-------- EXTRAIT FOURNI

Jour 200 - Avancée majeure dans le nord-est

Le tournesol est la fleur emblématique de l'Ukraine


(Kharkiv) Dans une percée éclair, Kyiv reprend le contrôle d’une trentaine de villes dans le nord-est. Pris par surprise, Moscou recule. 

Ce qu’il faut savoir: 
. Une contre-offensive de Kyiv a permis de libérer une trentaine de localités et plus de 2000 kilomètres de territoire dans le nord-est, affirme le président de l’Ukraine, Volodymyr Zelensky. 

. Pris par surprise, Moscou a annoncé le retrait de ses forces armées autour de Balakleïa et d’Izyum, près de Kharkiv 

. Au sud, les troupes ukrainiennes progressent aussi sur les lignes de front 

Un drapeau ukrainien flottait haut dans le ciel de Koupiansk, samedi. La ville-clé de la région de Kharkiv, occupée depuis des mois, a été reprise aux forces russes, dans une contre-offensive surprise qui a permis de libérer une trentaine de localités et plus de 2000 kilomètres de territoire, en l’espace de quelques jours.

C’est ce qu’a annoncé, samedi soir, le président ukrainien, Volodymyr Zelensky. « Il n’y a pas de place en Ukraine pour les occupants, et il n’y en aura jamais », a-t-il lancé dans une vidéo. 

Début septembre, Kyiv annonçait une contre-attaque dans le sud du pays. Or, dans un revirement inattendu, les troupes ukrainiennes ont accompli des percées majeures dans le nord-est. 

« Personne ne l’avait vu venir, et encore moins les Russes », croit Dominique Arel, professeur à l’Université d’Ottawa et titulaire de la Chaire en études ukrainiennes.

----------------
-------- DONNÉES FOURNIES

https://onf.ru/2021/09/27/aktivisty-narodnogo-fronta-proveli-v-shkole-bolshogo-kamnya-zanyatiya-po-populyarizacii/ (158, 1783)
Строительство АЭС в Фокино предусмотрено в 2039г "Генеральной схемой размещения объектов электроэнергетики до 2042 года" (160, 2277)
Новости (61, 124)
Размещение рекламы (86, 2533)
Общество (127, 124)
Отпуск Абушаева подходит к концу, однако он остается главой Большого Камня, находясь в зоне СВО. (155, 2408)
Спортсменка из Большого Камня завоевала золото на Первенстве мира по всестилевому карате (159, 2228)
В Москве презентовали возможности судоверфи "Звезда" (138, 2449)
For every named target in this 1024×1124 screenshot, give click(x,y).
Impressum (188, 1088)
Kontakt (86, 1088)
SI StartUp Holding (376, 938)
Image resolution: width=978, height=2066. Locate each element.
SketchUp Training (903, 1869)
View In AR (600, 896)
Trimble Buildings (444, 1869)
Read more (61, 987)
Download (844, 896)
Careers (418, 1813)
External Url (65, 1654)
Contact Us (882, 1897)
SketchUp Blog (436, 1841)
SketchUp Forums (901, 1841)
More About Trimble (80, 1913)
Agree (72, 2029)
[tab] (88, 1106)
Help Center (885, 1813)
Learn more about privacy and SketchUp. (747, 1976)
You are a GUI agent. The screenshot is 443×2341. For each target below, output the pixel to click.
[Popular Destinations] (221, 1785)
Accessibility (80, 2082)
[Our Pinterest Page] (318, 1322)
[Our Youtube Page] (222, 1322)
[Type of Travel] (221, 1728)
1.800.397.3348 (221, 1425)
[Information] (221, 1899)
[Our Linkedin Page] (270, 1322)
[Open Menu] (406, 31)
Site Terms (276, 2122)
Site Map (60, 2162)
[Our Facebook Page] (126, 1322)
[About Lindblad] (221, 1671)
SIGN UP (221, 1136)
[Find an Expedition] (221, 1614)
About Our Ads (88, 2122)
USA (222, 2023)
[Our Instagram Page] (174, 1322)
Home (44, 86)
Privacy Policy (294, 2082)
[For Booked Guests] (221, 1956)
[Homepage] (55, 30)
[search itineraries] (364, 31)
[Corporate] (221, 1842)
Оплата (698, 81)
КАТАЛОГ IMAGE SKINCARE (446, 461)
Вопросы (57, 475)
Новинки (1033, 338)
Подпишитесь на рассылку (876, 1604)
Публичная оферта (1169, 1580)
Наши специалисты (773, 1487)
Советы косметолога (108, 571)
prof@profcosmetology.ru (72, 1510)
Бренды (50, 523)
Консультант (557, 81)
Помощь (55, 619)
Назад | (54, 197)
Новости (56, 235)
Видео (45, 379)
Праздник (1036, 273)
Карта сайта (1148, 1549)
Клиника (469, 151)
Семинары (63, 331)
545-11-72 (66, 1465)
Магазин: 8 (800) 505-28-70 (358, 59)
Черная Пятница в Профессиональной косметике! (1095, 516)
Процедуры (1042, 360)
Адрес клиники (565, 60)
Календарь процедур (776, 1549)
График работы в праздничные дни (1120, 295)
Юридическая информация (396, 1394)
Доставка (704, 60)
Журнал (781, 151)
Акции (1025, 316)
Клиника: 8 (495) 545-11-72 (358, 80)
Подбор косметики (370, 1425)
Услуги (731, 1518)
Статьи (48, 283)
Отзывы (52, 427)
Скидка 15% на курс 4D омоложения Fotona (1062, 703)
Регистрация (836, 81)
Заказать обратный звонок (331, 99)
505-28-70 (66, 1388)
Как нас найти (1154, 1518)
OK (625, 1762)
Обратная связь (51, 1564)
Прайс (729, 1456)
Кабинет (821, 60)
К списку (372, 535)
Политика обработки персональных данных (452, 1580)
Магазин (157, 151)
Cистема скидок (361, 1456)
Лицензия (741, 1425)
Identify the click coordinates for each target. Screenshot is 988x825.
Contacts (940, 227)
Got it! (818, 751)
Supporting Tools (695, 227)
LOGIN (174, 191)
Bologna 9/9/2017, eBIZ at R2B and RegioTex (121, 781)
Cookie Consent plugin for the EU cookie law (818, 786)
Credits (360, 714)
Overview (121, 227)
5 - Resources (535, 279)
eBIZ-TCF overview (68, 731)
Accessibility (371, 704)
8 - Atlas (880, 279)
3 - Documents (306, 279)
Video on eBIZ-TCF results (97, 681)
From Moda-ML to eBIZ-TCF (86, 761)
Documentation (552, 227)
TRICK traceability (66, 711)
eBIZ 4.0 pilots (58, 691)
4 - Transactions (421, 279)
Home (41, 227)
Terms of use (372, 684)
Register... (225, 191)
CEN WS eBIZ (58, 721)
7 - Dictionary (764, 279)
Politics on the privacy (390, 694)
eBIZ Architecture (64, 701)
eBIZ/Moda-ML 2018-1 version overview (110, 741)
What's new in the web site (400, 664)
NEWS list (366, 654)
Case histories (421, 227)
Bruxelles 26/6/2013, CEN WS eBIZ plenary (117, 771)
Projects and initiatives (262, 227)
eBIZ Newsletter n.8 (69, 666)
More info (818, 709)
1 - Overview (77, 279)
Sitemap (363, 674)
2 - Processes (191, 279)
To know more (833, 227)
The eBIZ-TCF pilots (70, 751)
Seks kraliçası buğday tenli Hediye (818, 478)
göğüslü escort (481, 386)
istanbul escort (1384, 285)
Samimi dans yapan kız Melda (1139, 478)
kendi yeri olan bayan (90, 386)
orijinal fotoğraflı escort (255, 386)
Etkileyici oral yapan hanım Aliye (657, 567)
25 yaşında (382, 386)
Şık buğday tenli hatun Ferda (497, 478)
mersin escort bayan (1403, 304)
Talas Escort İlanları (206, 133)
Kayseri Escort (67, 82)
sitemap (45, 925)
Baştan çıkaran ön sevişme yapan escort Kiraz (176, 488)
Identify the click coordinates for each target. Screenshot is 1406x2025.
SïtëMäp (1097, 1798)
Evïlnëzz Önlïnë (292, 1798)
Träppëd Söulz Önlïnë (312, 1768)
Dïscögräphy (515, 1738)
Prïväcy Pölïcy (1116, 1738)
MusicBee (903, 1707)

----------------

EXERCICES À RÉALISER
1) Citez le passage de l'extrait sur la contre-offensive ukrainienne qui va de « Jour 200 - Avancée » jusqu'à « surprise, Moscou recule. ».
2) D'après l'extrait sur la contre-offensive ukrainienne, quelle ville-clé de la région de Kharkiv a été reprise aux forces russes ?
3) Dressez la liste de tous les points énumérés sous « Ce qu'il faut savoir » dans l'extrait sur la contre-offensive ukrainienne.
Les données n'ont aucun lien avec l'extrait.

CORRIGÉ DES EXERCICES
1)
Jour 200 - Avancée majeure dans le nord-est

Le tournesol est la fleur emblématique de l'Ukraine


(Kharkiv) Dans une percée éclair, Kyiv reprend le contrôle d’une trentaine de villes dans le nord-est. Pris par surprise, Moscou recule.

2) Koupiansk.

3)
- Une contre-offensive de Kyiv a permis de libérer une trentaine de localités et plus de 2000 kilomètres de territoire dans le nord-est, selon le président Volodymyr Zelensky.
- Pris par surprise, Moscou a annoncé le retrait de ses forces armées autour de Balakleïa et d'Izyum, près de Kharkiv.
- Au sud, les troupes ukrainiennes progressent aussi sur les lignes de front.